Responsible parenting and leadership are a start. In between reaching for the sky (Toy Story rocks).

Screw the darkness. I prefer the lightness of Pop.

Monday, June 8, 2009

Be a real father figure to help end child abuse

In high school, we had a choir director who took our singing groups to many a competition, which we won much of the time. I was in men’s glee and choir three of the four years in high school and had the privilege of experiencing some of that success.

There were also rumors that the choir director seduced and slept with many of the young girls in choir. We’d joke on the football field that there was no way the geeky choir director was lucky with the young ladies (yes, football players can sing), although that’s not exactly the way we put it.

But there he was, with what seemed to be a constant entourage of girls following him at break, at lunch, after school. Some were even seen taking rides with him on his motorcycle.

Introverted girls. Girls with emotional problems. Girls that weren’t popular. Girls with low self-esteem. Girls from broken families.

Girls who needed a father figure.

You get the picture.

Shortly after we graduated, he got fired. He had indeed been having illicit affairs with young girls for years and it was said that the administration turned their heads for years as well. Finally a few girls had come forward, brave enough to tell the tale of a man with power and manipulative persuasion who seduced and exploited their insecurities and need for comfort and a father figure.

Girls who needed a father figure.

When asked what he would do now that he would never teach again in any school, he said he wanted to be a truck driver. Years of school and graduate work (he had at least two masters degrees in music) and now he wants to be a truck driver, to see the world.

It’s an insult to truck drivers as far as I’m concerned. We laughed about it then, somewhat nervously while I internalized anger; he should’ve been in jail.

Fast forward to now and me having a little girl of my own and the story of the San Jose swim coach, Andy King, who sexually abused his female swimmers, some as young as 10, for the past 30 years.

What started as a "tender, fatherly kind of thing'' ended with King having sex with her for years.

Girls who needed a father figure.

Same story. Different day. Different year. Different city, state, zip.

Why did the girls wait so long to tell?

You're talking about young girls who were faced with the threat: "I won't be your swim coach anymore and you won't be able to swim anymore. That's what was said to a lot of these victims."

It’s all power and manipulation and controlling those weaker and more vulnerable: the children.
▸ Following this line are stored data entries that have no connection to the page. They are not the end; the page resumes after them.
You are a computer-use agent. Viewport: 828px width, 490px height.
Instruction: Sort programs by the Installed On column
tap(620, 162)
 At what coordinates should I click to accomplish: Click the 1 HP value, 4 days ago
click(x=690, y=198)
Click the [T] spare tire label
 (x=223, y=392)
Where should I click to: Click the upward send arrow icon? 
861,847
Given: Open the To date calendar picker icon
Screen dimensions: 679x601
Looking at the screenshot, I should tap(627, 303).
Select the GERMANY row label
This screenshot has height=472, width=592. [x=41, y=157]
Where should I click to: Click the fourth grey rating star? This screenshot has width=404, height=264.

There’s no love involved at all and it’s usually someone the abused knows and trusts. I know this because I went through it myself.

Responsible parenting and adulthood means paying attention to your child’s behavior, or a child you know, and seek help if need be. Don’t overreact if you think something’s wrong, but don’t under-react either. It’s the latter that’s the biggest problem of all.
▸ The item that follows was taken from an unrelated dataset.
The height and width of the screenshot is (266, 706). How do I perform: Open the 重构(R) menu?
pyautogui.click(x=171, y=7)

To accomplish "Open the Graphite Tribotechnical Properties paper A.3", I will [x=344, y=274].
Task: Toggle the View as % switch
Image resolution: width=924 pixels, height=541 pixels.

Under-reacting leads to a lifetime of emotional problems for the child, or worse.

Reported cases of child sexual abuse in the United States are estimated at 80,000 children each year, according to federal statistics. One in three girls will be sexually abused before she reaches the age of 18. One in six boys will be sexually abused before the age of 18. Fewer than one in ten of these children will report the abuse. Most of these children will carry the emotional scars and guilt of abuse for the rest of their lives, and many (especially men) will sexually abuse others as adults.

Fewer than one in ten will report the abuse. Remember that and be aware.

Here are some important checklists I found online when it comes to identifying sexual abuse.

The following are behavior changes that may occur in children who have been sexually abused:

  • Fear or dislike of certain people or places
  • Seductive or "sexy" behavior towards adults or peers
  • Problems in school, poor grades
  • Withdrawal from family, friends, or usual activities
  • Advanced sexual knowledge for the child's age
  • Regressed behavior, such as bedwetting
  • Eating disorders, eating very little or excessive eating
  • Hostility or aggressive behaviors
  • Drug or alcohol problems
  • Suicidal thoughts or attempts

Most children don't tell even if they have been asked, refuse to talk about it or deny that something happened because:

  • Are too young to put what has happened into words
  • Were threatened or bribed by the abuser to keep the abuse a secret
  • Fear that they will be taken away from their family
  • Are afraid no one will believe them
  • The abuser promised gifts or rewards for keeping the secret
  • Blame themselves or believe the abuse is punishment for being "bad"
  • Feel too ashamed or embarrassed to tell
  • Worry about getting into trouble or getting a loved one into trouble

What Can Parents Do To Keep Children Safe?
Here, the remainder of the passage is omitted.